### EXTRACT
- Date: August 1871
- Location: Newcastle upon Tyne
- Goals: 9 hour work days

Parties
| Amalgamated Society of Engineers (ASE); Nine Hours League; | Masters of Newcastle upon Tyne |

= Nine Hours Strike =

British labour dispute (1871)

The Nine Hours Strike was an 1871 engineering labour dispute in Newcastle upon Tyne, England. Its name referred to the engineers' demand for an average working day to be at most nine hours, following the Factories Act 1847.

==History==
=== Strike ===
The Nine Hours Strike began in August 1871, when engineers in Newcastle upon Tyne, Gateshead, and adjoining areas of Tyneside requested that their employers limit working hours to 9 hours at most per day. Though spearheaded by members of the Amalgamated Society of Engineers (ASE), approximately 10% of the engineers involved in the strike were unionized. Instead of relying on established union strength, a temporary organization known as the "Nine Hours League" was formed under the leadership of John Burnett, a member of the ASE District Committee.

Though a similar strike in Sunderland had been resolved within four weeks a few months earlier, the Nine Hours Strike continued for five months and included over 8,000 participants. Most of the strikers were not well-educated. Those who could read and write—such as John Brown, grandfather of anarcho-syndicalist engineer Tom Brown—contacted local newspapers and began their own publications, which circulated widely across Great Britain.

### ENTRIES PROVIDED

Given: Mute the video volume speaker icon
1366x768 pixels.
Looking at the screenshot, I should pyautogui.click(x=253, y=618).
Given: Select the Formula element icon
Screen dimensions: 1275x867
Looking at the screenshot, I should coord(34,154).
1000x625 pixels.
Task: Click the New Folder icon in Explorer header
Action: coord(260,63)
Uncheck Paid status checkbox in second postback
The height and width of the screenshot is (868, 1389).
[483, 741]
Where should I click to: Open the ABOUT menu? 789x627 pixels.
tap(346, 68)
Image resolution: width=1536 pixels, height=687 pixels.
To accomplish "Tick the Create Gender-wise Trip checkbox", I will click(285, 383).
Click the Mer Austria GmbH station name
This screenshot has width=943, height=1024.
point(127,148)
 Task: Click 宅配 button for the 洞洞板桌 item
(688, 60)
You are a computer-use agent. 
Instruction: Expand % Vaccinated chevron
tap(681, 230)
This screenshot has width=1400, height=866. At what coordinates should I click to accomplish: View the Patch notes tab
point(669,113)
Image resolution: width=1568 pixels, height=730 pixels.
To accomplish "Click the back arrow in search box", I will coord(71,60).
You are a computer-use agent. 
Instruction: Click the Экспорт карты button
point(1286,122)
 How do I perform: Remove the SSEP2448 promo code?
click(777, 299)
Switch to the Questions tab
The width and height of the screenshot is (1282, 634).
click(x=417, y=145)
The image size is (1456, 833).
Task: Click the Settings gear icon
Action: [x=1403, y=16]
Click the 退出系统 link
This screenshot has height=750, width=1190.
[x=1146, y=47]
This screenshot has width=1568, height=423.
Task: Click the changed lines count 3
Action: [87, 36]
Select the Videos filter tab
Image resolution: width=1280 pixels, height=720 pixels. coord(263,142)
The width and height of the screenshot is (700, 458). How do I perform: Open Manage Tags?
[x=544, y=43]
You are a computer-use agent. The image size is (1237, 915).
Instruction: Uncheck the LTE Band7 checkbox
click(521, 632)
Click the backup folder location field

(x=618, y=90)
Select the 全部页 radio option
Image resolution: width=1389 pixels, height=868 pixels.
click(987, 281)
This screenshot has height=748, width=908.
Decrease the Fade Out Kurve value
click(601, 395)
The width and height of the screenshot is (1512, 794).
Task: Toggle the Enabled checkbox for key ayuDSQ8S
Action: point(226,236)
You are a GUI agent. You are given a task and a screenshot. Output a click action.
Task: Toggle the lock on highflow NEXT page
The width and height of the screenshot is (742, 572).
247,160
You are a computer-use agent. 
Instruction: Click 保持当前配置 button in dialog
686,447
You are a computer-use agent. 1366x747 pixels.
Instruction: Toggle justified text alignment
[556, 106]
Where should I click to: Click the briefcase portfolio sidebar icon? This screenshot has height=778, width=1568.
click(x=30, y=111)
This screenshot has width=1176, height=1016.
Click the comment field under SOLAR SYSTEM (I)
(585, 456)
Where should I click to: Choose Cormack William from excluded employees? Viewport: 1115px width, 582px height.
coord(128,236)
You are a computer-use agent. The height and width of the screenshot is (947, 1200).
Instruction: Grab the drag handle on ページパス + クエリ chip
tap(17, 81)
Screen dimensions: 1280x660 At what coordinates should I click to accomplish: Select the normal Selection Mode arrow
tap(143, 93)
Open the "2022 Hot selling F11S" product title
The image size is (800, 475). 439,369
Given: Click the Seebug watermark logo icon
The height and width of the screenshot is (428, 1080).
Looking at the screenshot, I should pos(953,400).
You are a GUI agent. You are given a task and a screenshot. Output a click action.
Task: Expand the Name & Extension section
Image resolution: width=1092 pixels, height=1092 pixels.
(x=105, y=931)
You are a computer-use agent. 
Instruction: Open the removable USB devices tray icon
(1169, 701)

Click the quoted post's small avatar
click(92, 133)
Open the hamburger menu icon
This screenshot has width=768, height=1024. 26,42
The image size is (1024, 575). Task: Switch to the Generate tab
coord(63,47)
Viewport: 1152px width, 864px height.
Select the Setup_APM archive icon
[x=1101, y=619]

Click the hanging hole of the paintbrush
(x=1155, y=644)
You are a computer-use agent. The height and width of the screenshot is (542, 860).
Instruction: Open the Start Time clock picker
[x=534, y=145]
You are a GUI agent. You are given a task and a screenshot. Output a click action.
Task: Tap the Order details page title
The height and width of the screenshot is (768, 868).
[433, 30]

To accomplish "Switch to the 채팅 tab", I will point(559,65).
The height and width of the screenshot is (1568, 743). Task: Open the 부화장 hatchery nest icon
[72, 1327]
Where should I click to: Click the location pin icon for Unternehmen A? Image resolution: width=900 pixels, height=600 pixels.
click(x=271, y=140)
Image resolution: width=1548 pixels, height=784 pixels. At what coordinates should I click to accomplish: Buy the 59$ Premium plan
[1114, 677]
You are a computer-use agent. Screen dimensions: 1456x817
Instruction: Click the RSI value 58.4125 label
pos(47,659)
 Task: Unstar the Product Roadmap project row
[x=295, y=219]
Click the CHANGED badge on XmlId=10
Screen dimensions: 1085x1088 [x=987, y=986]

### CHALLENGES
1. Rewrite the passage of the Nine Hours Strike article between "- Date: August" and "labour dispute (1871)", inclusive, substituting "Newcastle" for "Newcastle upon Tyne".
2. Please name every person mentioned in the Nine Hours Strike article.

### SOLUTIONS TO THE TASKS
1.
- Date: August 1871
- Location: Newcastle
- Goals: 9 hour work days

Parties
| Amalgamated Society of Engineers (ASE); Nine Hours League; | Masters of Newcastle |

= Nine Hours Strike =

British labour dispute (1871)

2. John Burnett, John Brown, Tom Brown